Problem statement
Pick out every line in the data below that contains the word "Select" and copy each one in full. Capitalization counts.

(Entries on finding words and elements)
— START —

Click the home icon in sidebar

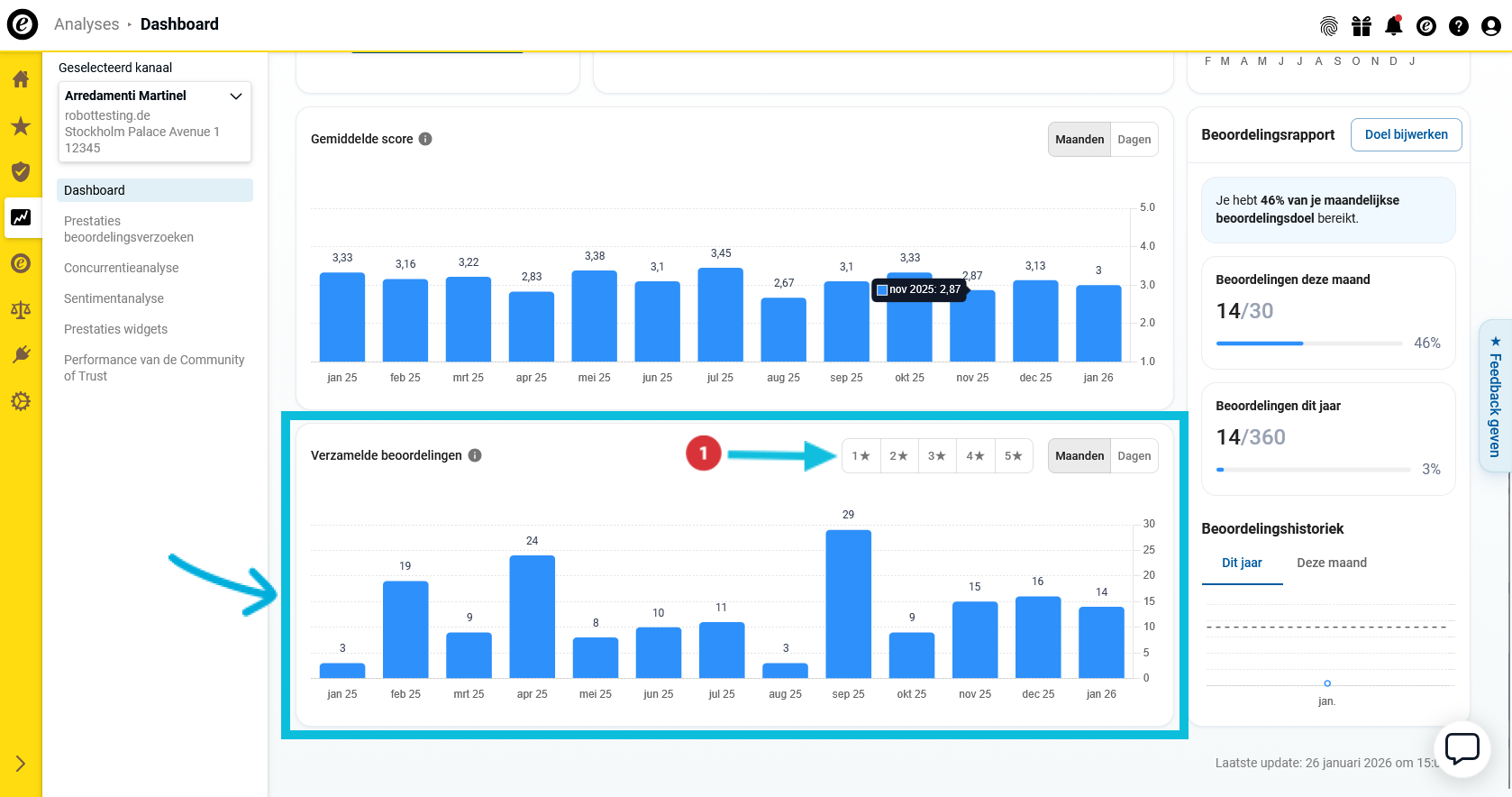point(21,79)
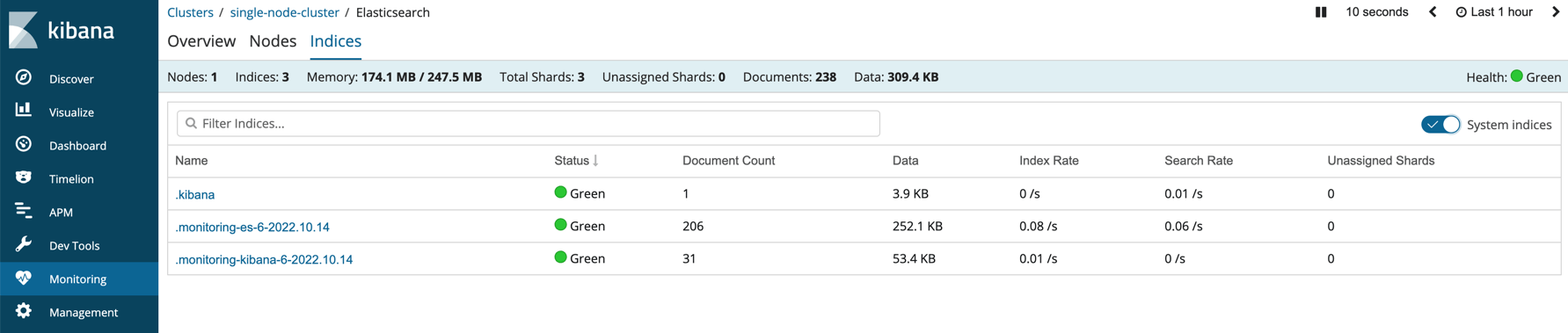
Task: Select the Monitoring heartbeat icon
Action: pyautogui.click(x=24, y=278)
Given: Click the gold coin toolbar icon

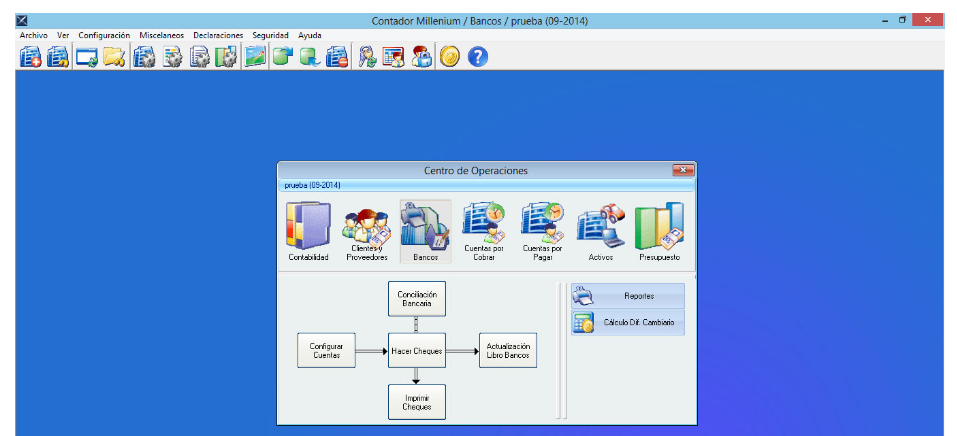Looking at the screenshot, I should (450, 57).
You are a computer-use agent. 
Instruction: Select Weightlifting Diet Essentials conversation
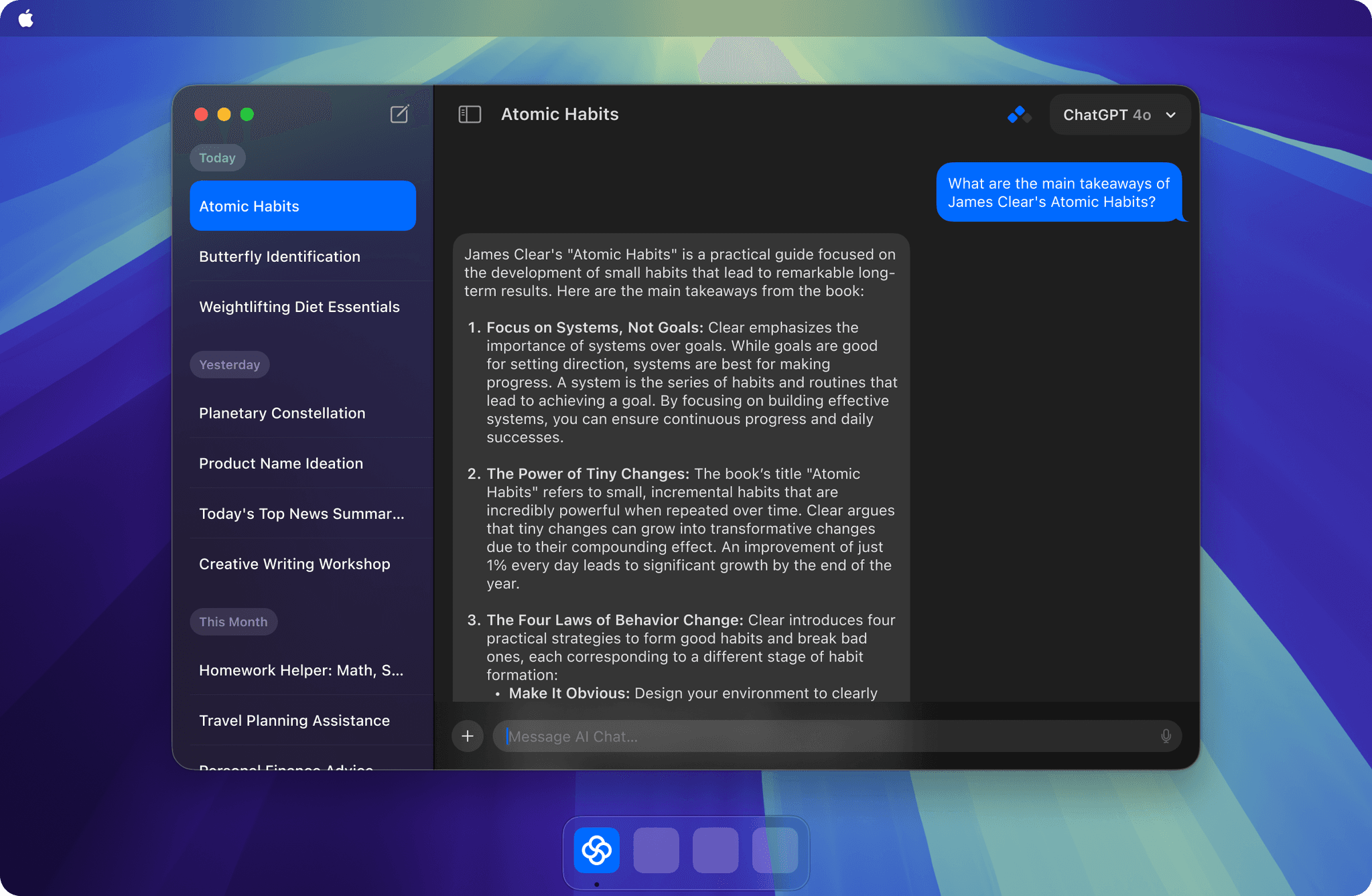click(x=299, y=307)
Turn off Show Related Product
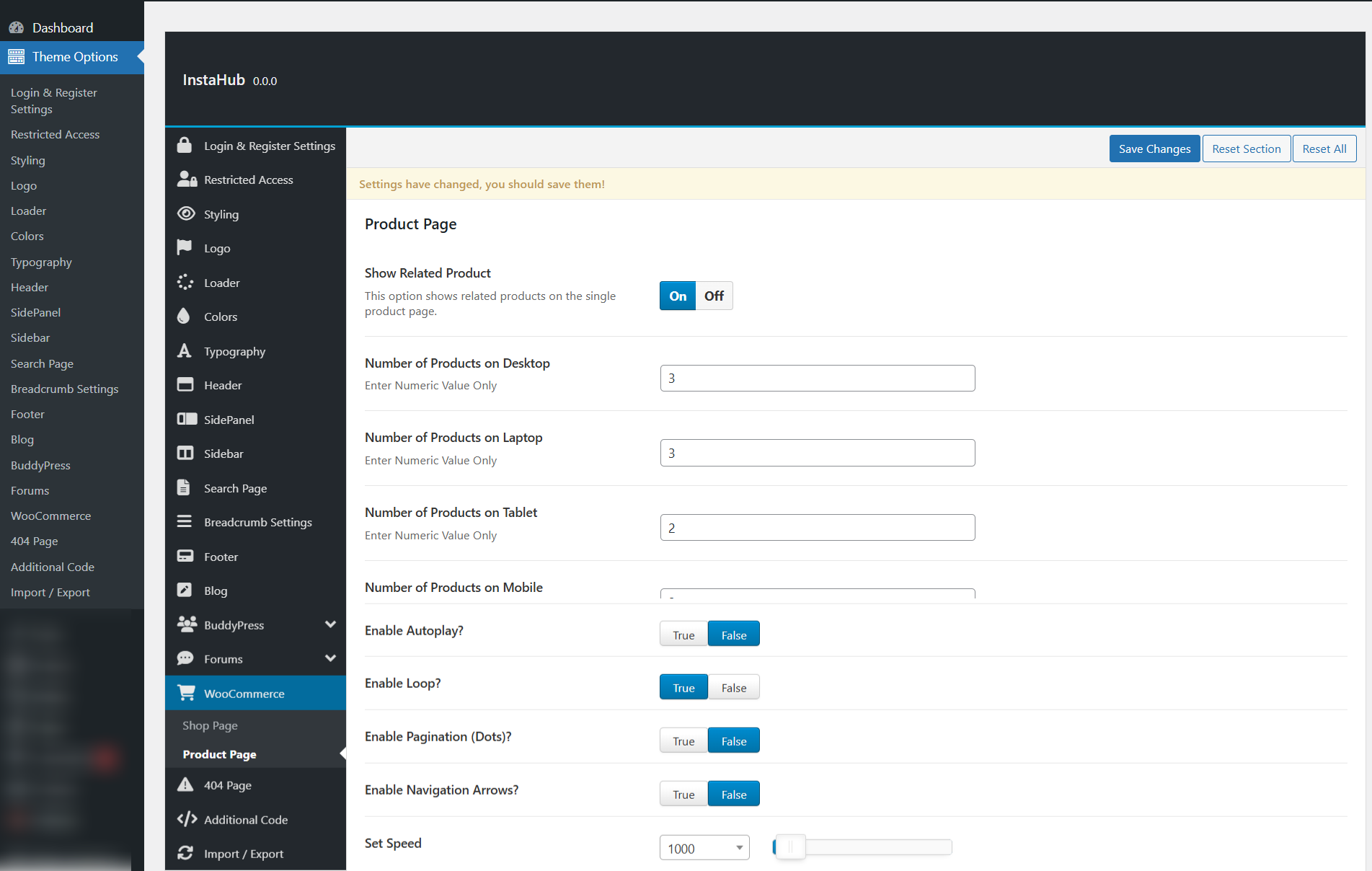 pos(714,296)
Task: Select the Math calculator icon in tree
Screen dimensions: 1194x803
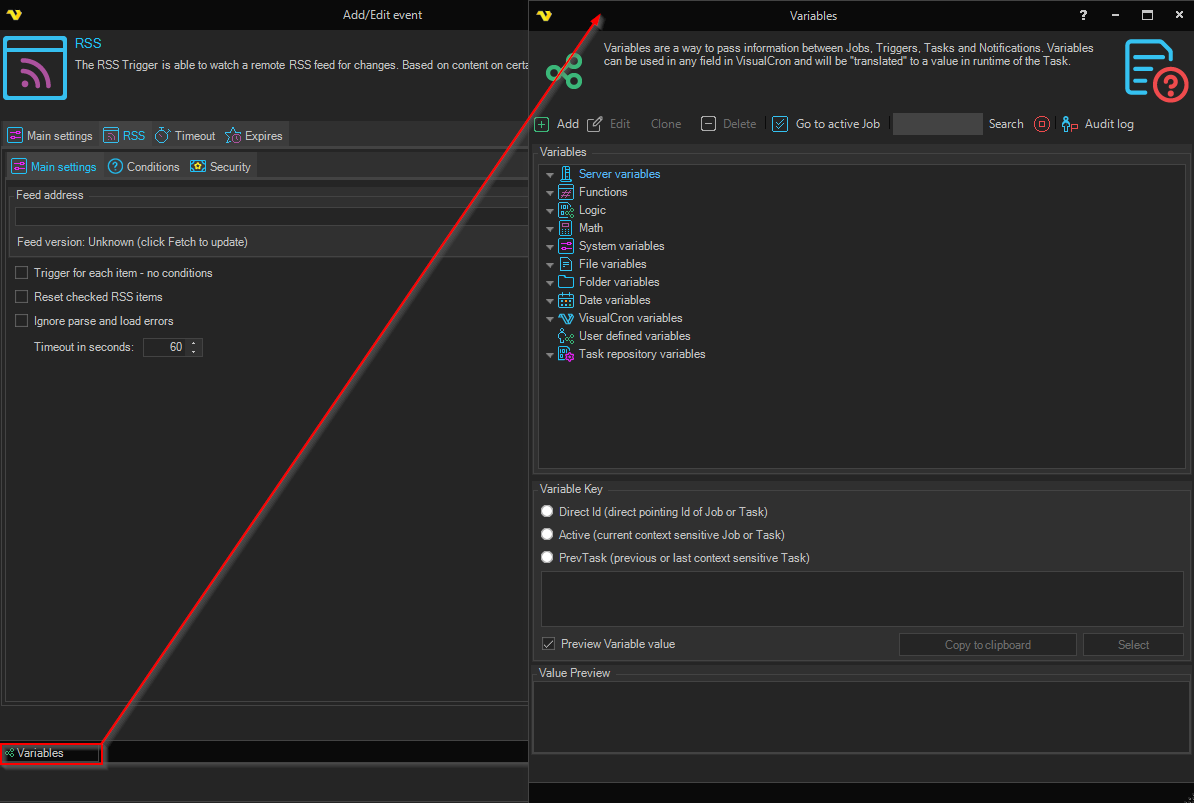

— END —

Solution for this problem
Task: Select the Monitoring heartbeat icon
Instruction: Select Weightlifting Diet Essentials conversation
Task: Select the Math calculator icon in tree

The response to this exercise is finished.